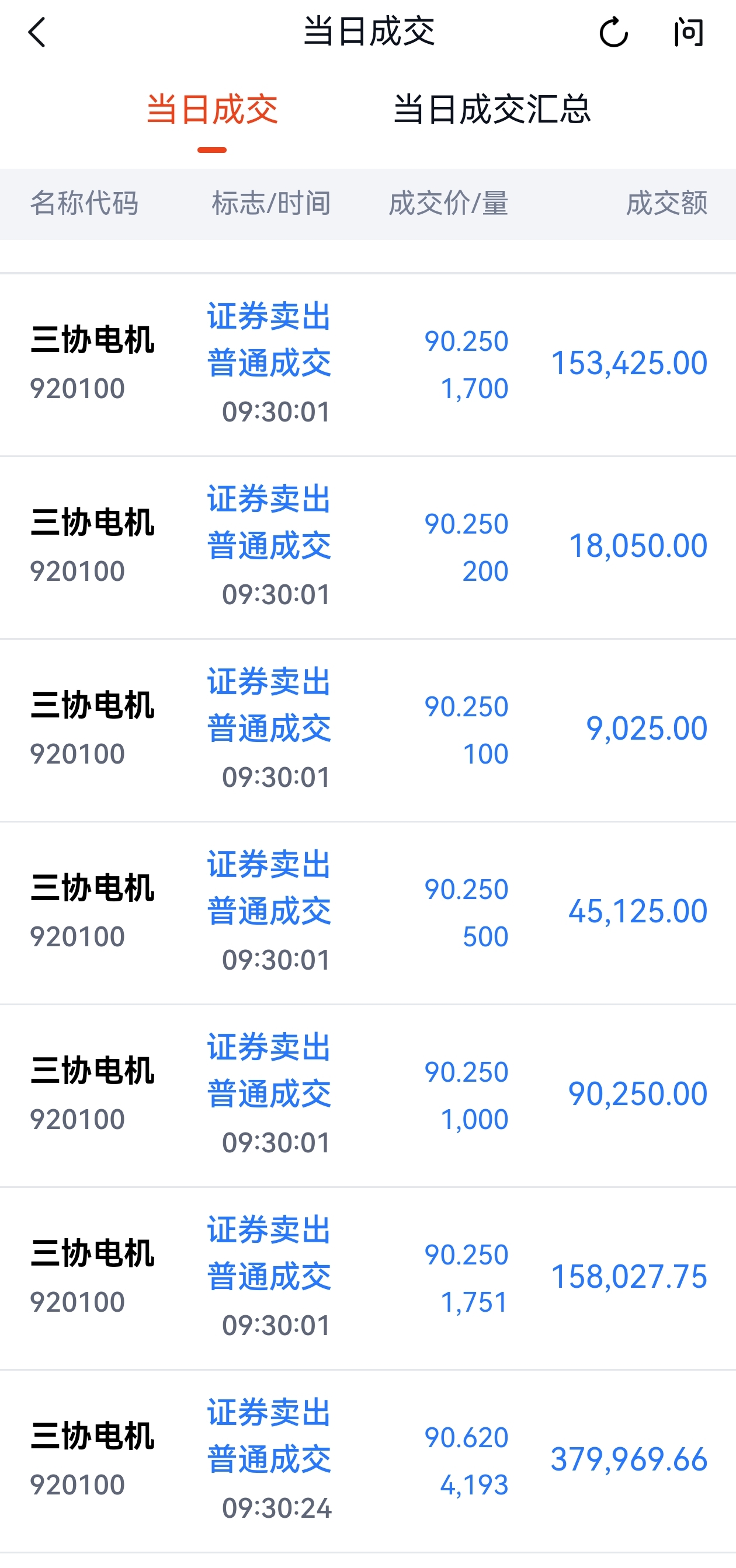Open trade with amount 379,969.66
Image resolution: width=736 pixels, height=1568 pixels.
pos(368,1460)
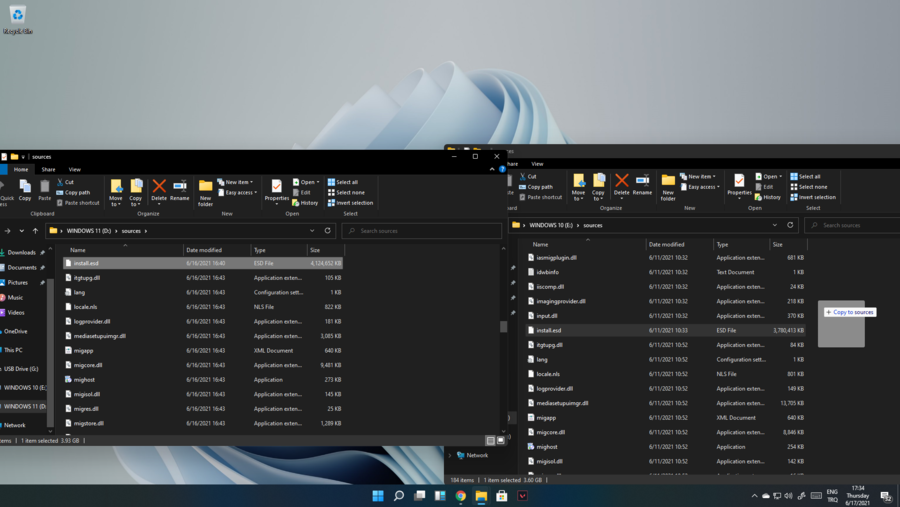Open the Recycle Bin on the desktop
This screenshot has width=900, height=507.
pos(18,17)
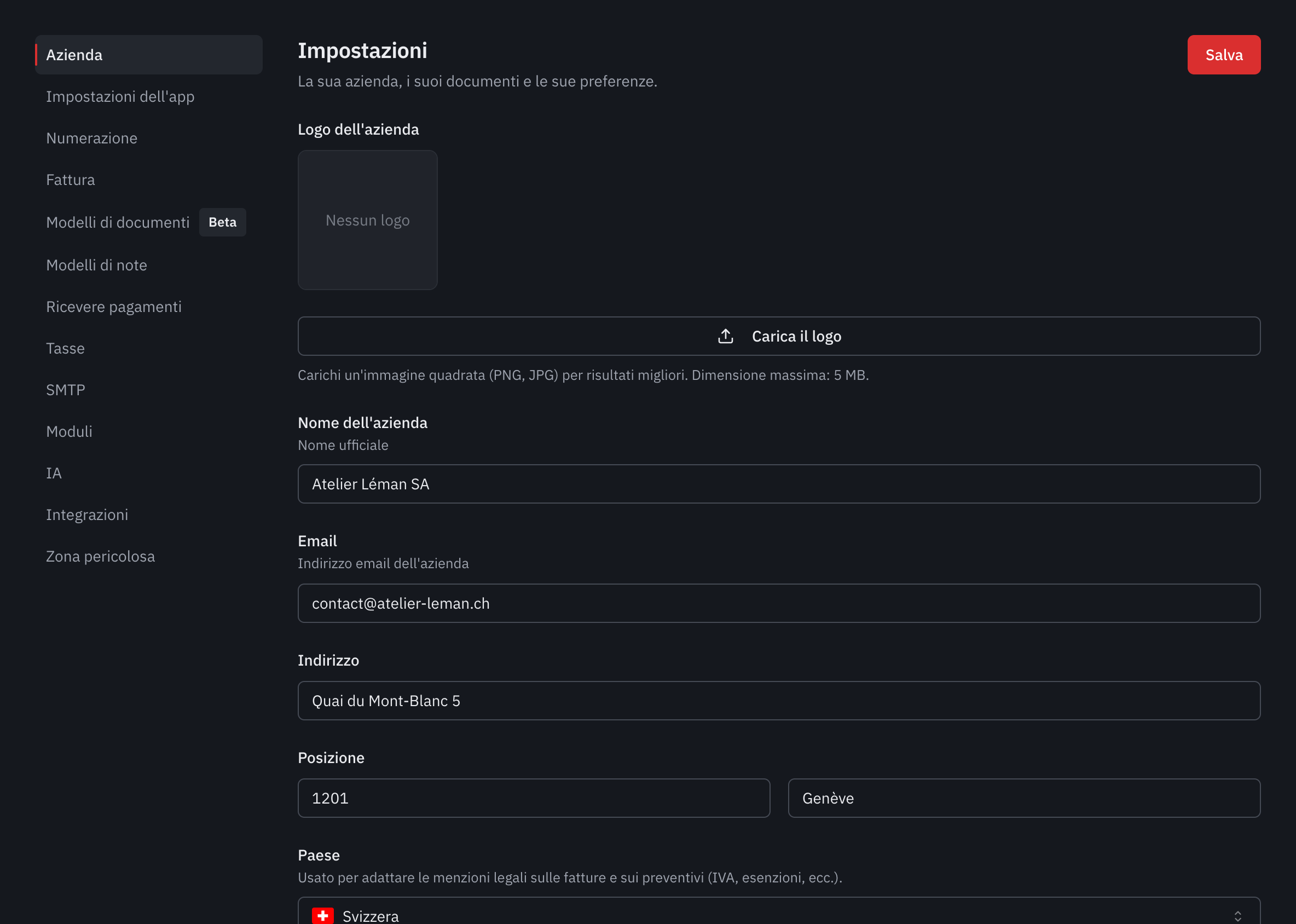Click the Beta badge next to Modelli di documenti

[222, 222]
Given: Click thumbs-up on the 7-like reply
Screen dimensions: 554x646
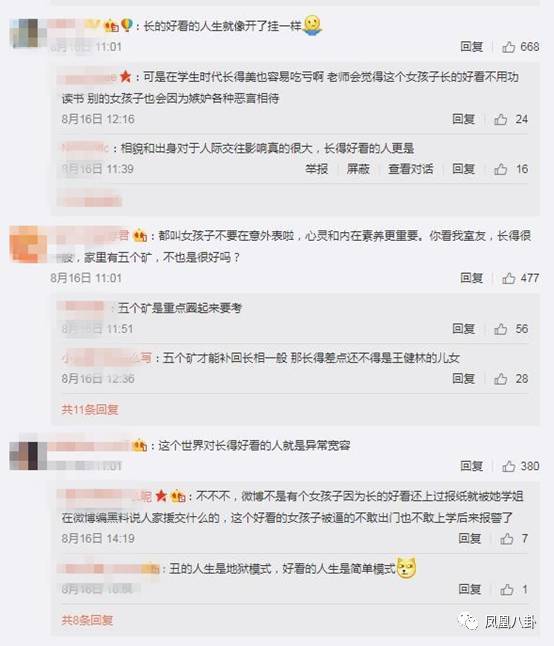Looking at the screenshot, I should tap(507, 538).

***

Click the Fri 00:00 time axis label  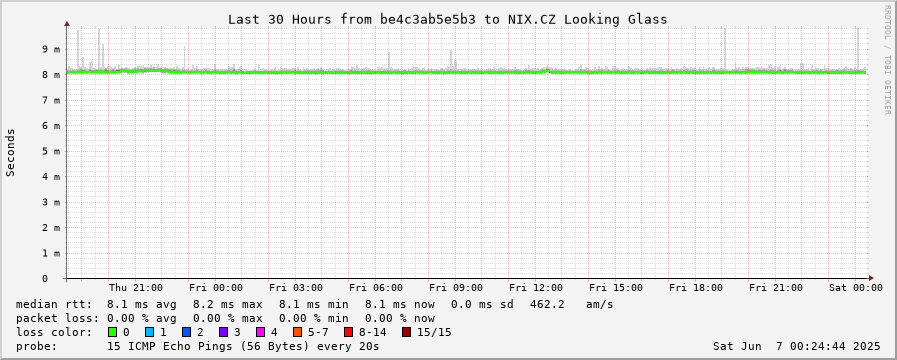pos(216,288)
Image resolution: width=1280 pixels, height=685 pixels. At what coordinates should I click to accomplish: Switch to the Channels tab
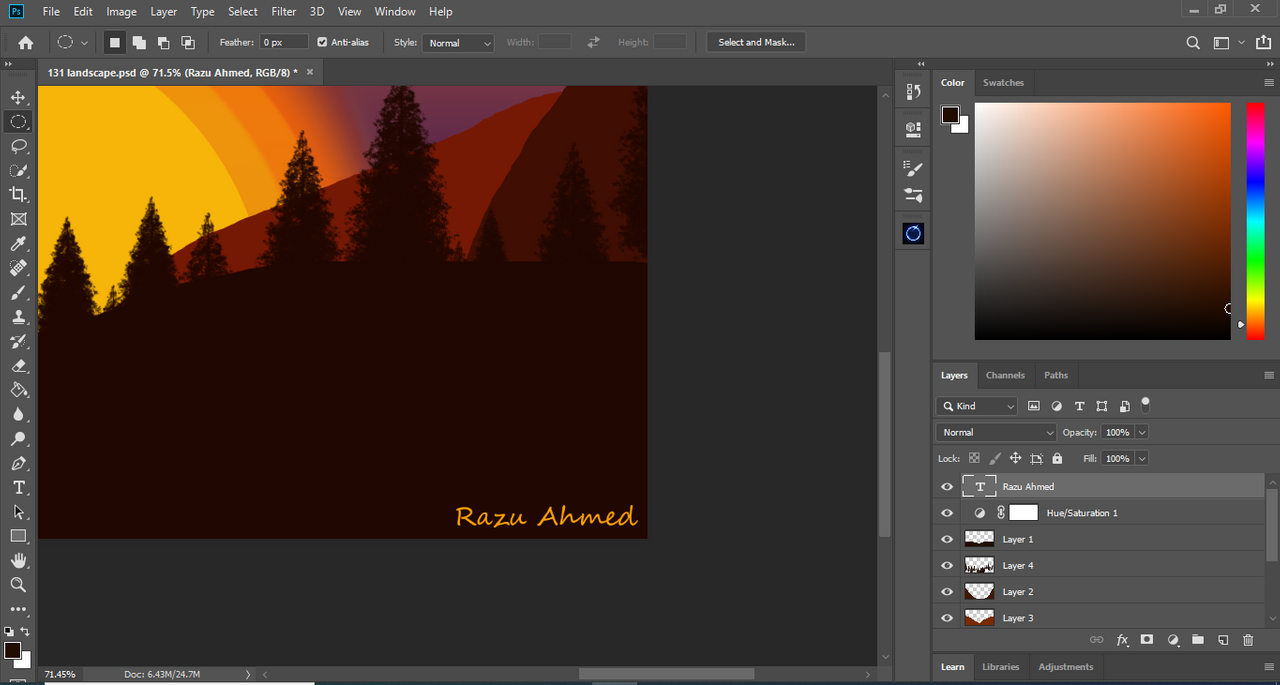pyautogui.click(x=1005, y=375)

***

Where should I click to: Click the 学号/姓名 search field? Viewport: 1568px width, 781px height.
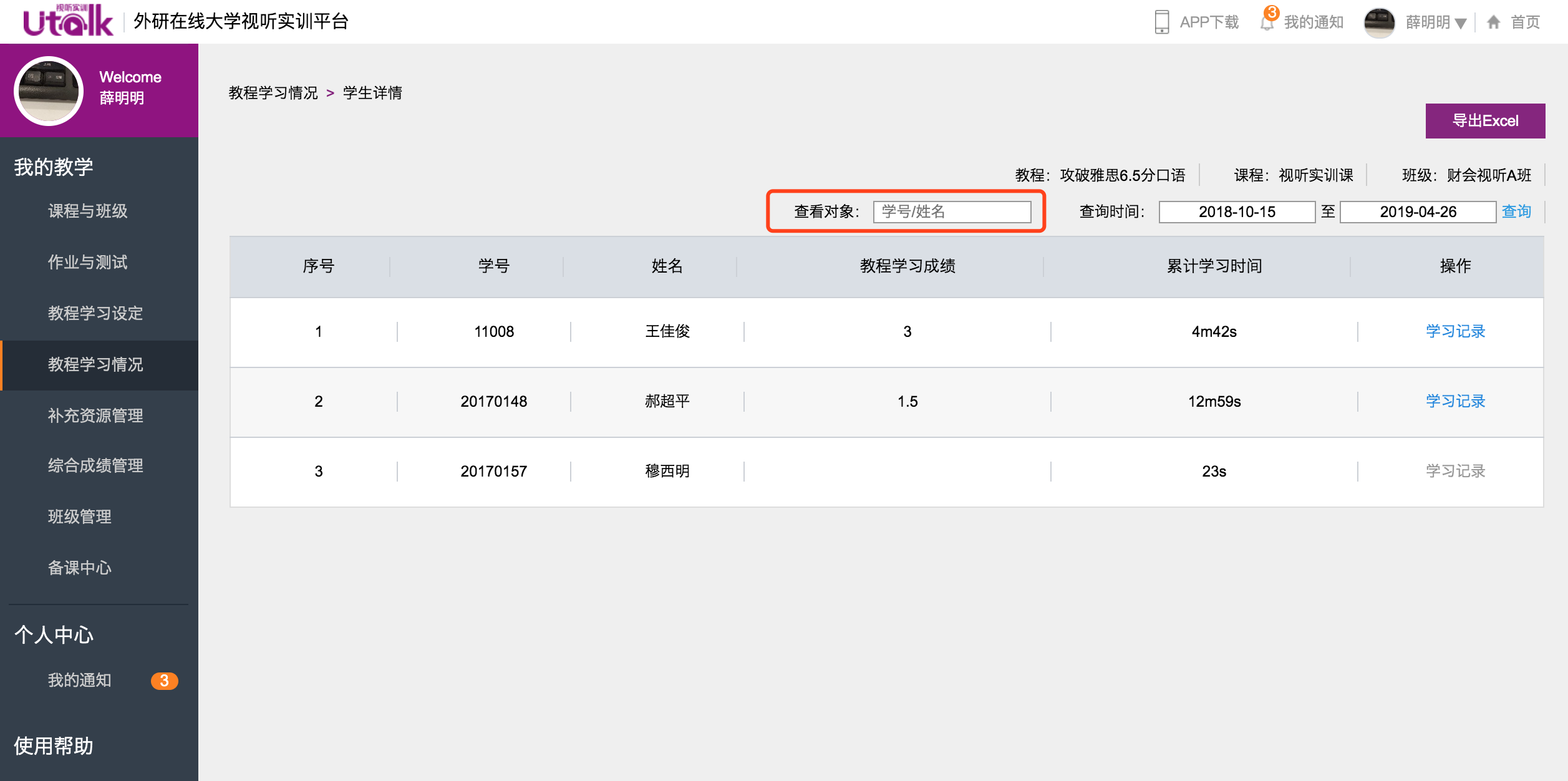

***

◆ **Written exercise**
Switch "thumbs-up" to "thumbs-down" in the rows starting at the line that contains "Open trade with amount 379,969.66" and ending at the line that contains "Looking at the", and give those lines again with nothing else changed. Leave the pictures out of your answer.

◆ **Correct response**
Open trade with amount 379,969.66
Image resolution: width=736 pixels, height=1568 pixels.
pos(368,1460)
Open the Recycle Bin on the desktop
This screenshot has width=900, height=507.
pos(18,17)
Click the Beta badge next to Modelli di documenti

[222, 222]
Given: Click thumbs-down on the 7-like reply
Screen dimensions: 554x646
Looking at the screenshot, I should tap(507, 538).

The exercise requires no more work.